=== Dataset records ===
---

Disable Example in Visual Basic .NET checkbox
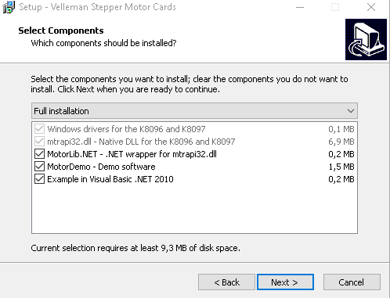The width and height of the screenshot is (390, 298). point(39,179)
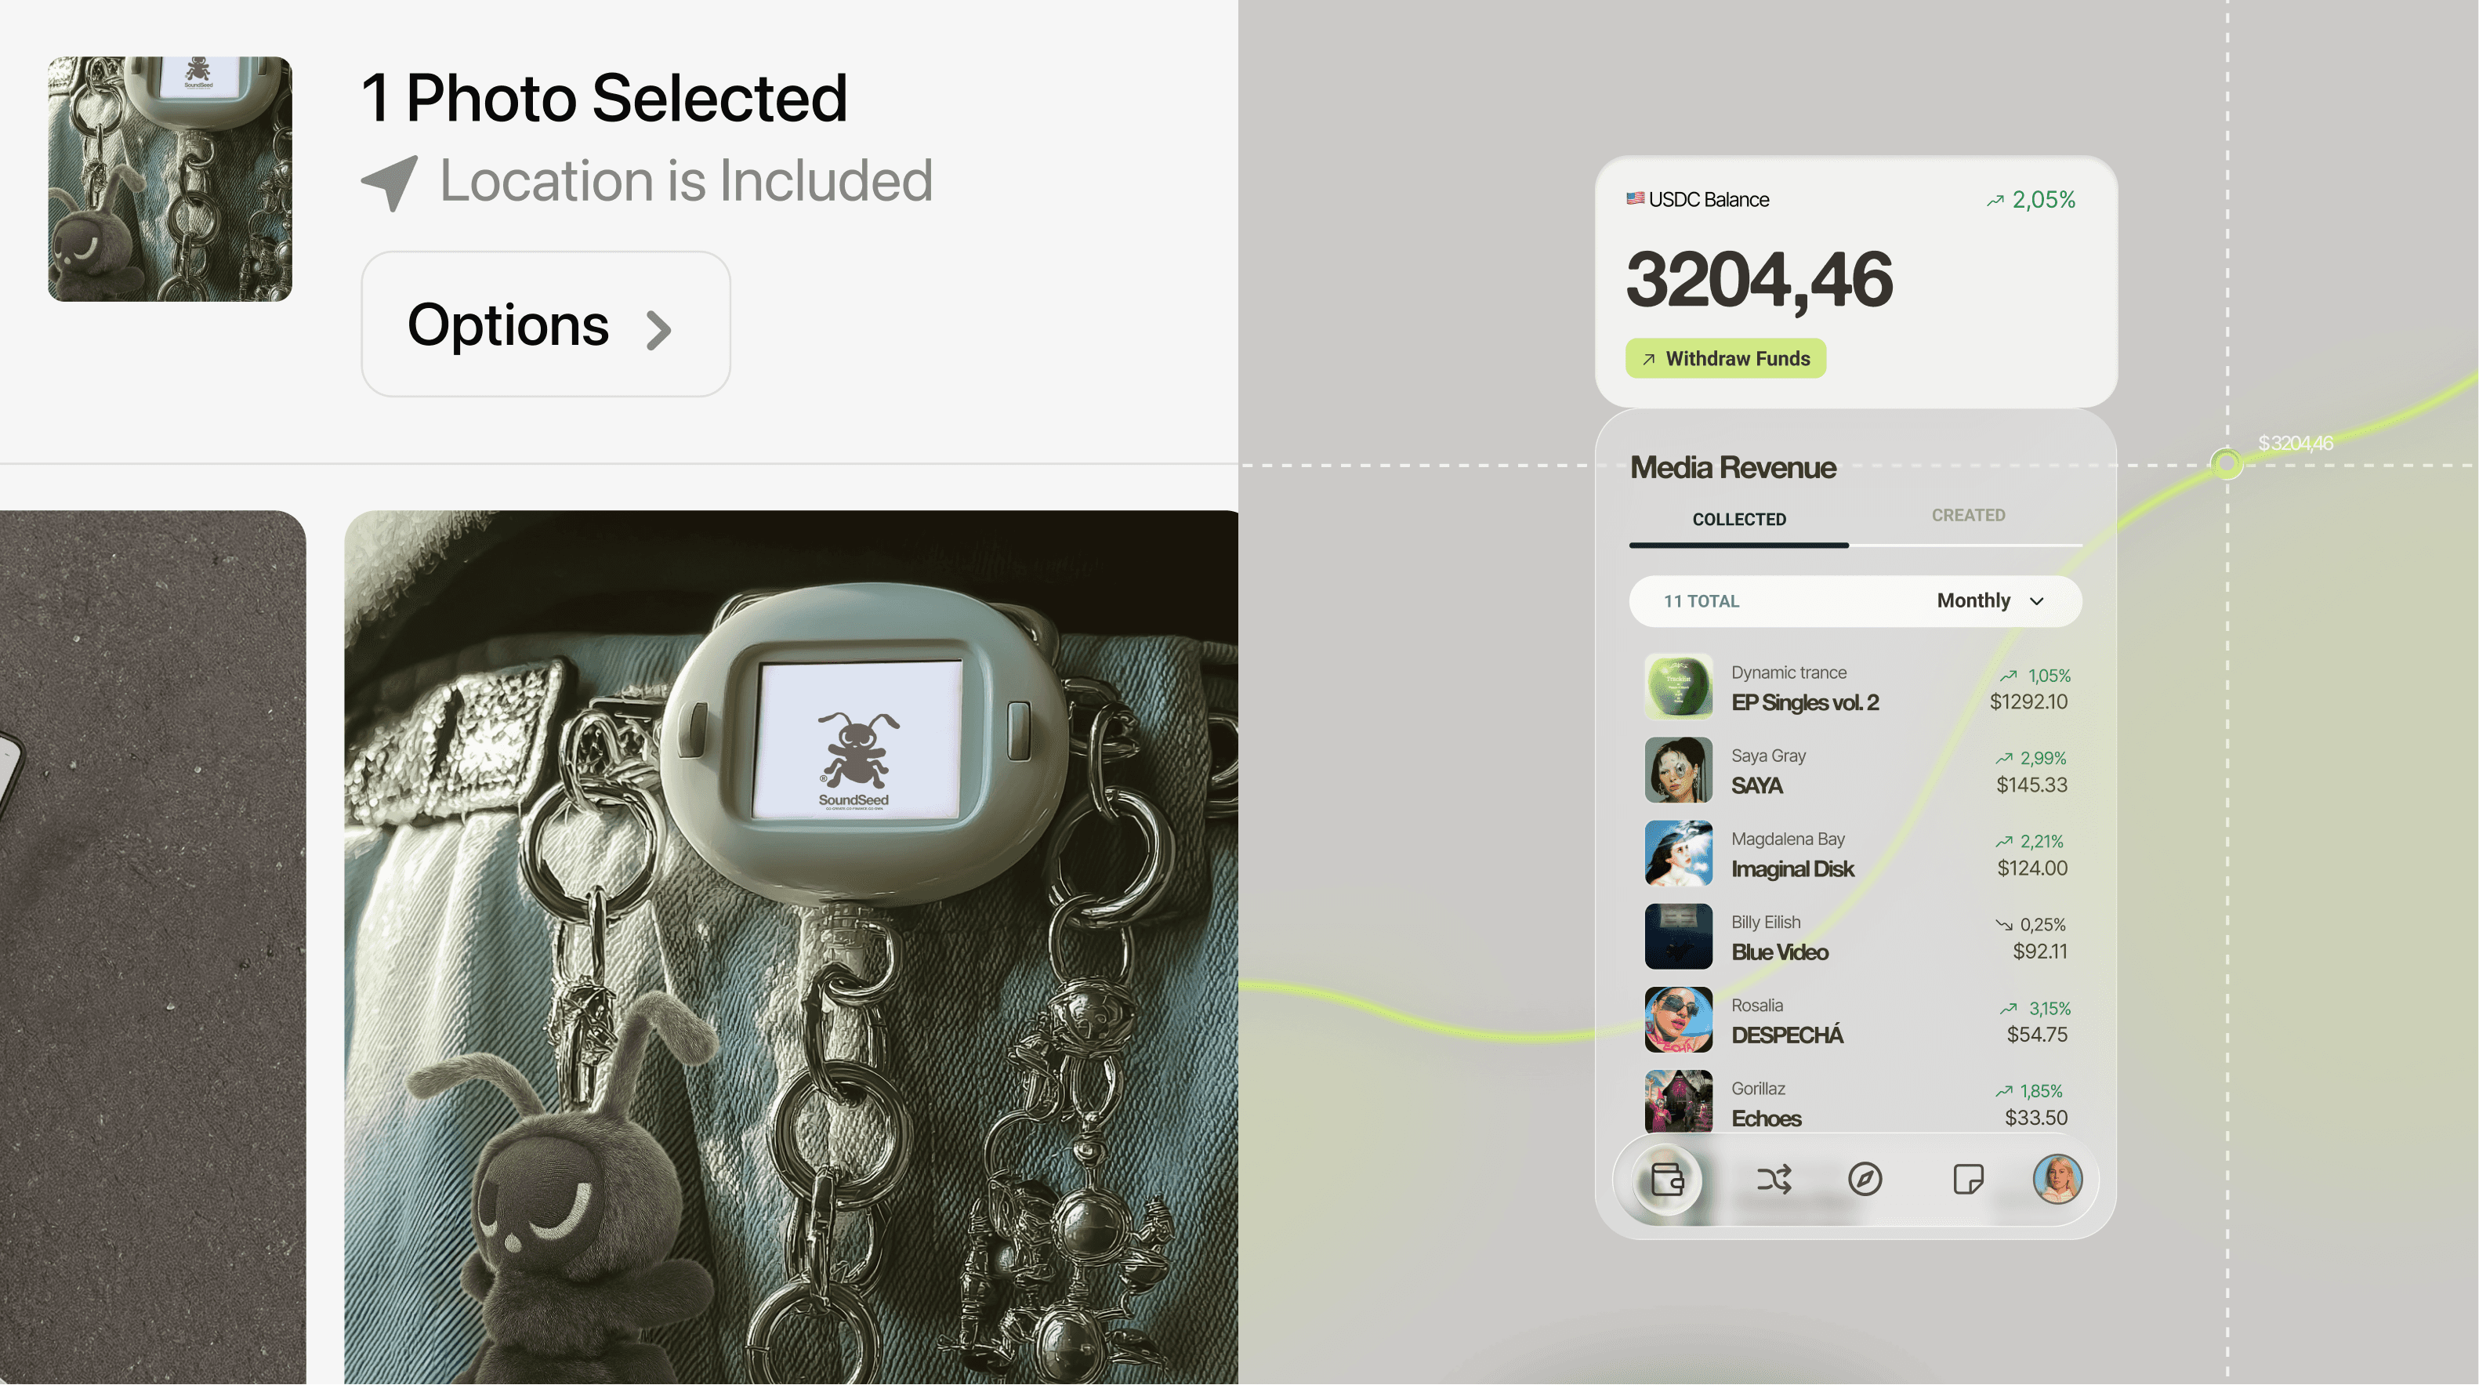Click the Withdraw Funds button
2479x1385 pixels.
click(1725, 358)
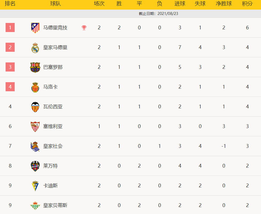Click the 排名 column header

pos(10,4)
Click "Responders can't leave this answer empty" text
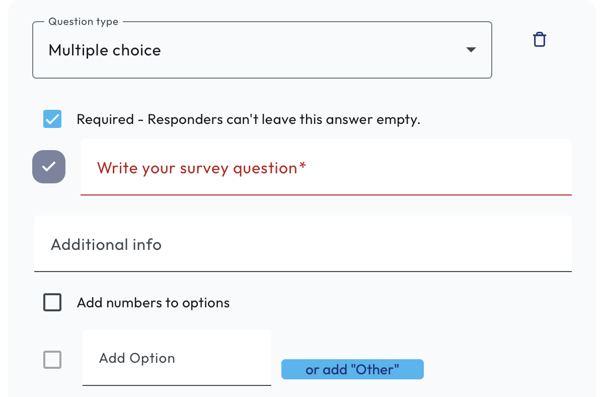Image resolution: width=601 pixels, height=397 pixels. point(283,119)
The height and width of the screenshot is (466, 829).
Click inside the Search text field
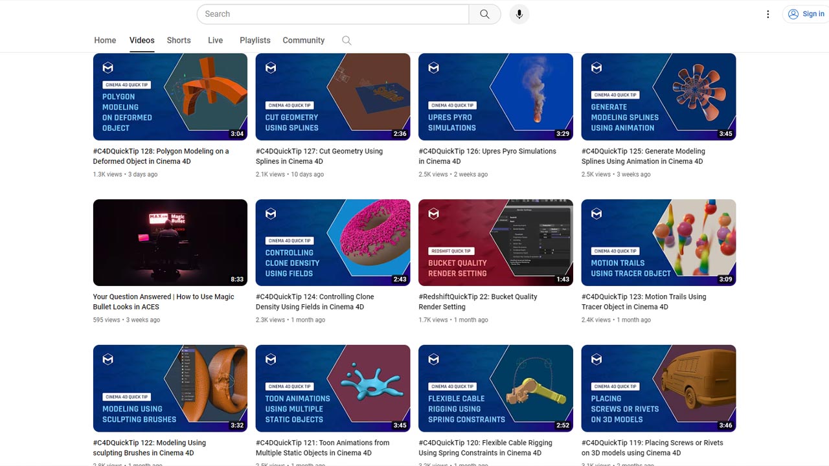click(x=333, y=14)
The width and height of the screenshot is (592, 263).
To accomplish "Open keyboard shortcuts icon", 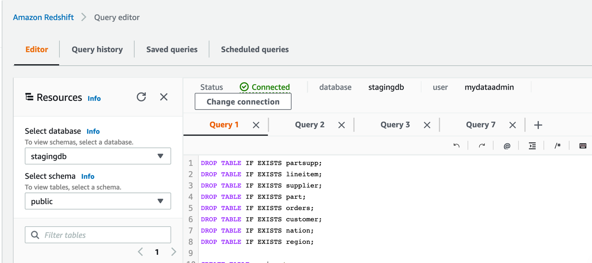I will pos(583,146).
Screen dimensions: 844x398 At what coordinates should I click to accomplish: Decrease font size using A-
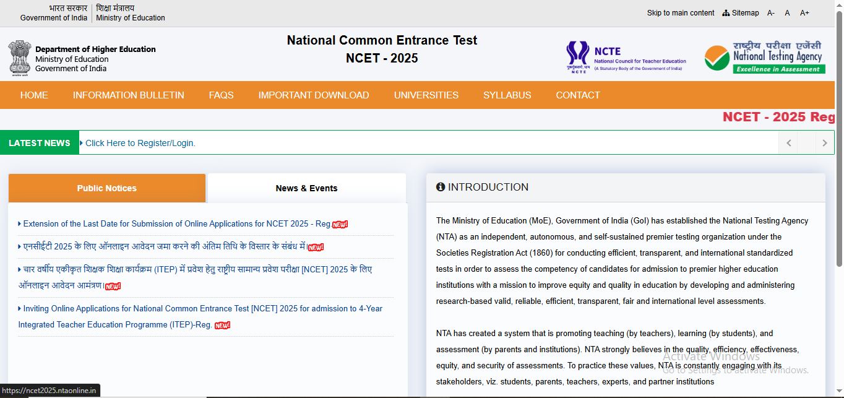point(770,12)
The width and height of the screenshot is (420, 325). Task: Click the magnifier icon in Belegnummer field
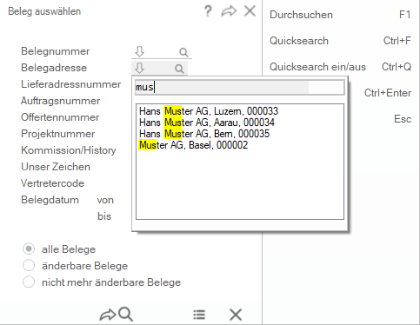point(183,52)
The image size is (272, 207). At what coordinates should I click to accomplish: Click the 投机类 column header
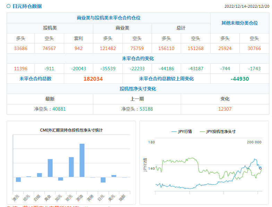click(x=50, y=28)
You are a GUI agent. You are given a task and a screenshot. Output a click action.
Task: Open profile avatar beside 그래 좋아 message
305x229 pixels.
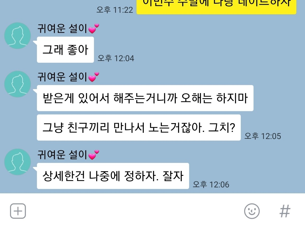point(18,35)
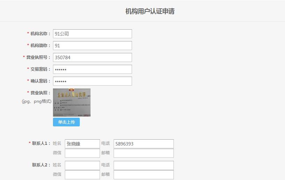Viewport: 285px width, 180px height.
Task: Focus the empty 联系人1 微信 field
Action: pyautogui.click(x=82, y=153)
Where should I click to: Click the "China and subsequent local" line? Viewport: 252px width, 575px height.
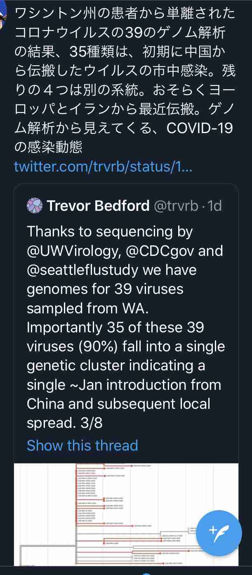point(119,404)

---

=== Problem requirements ===
Every line from the one containing "Task: Open profile" through the last line of the data, both included, is to be repeated exactly; the pictures are to be left out.

=== Your solution ===
Task: Open profile avatar beside 그래 좋아 message
305x229 pixels.
point(18,35)
Viewport: 285px width, 180px height.
Task: Focus the empty 联系人1 微信 field
Action: pyautogui.click(x=82, y=153)
Where should I click to: Click the "China and subsequent local" line? Viewport: 252px width, 575px height.
point(119,404)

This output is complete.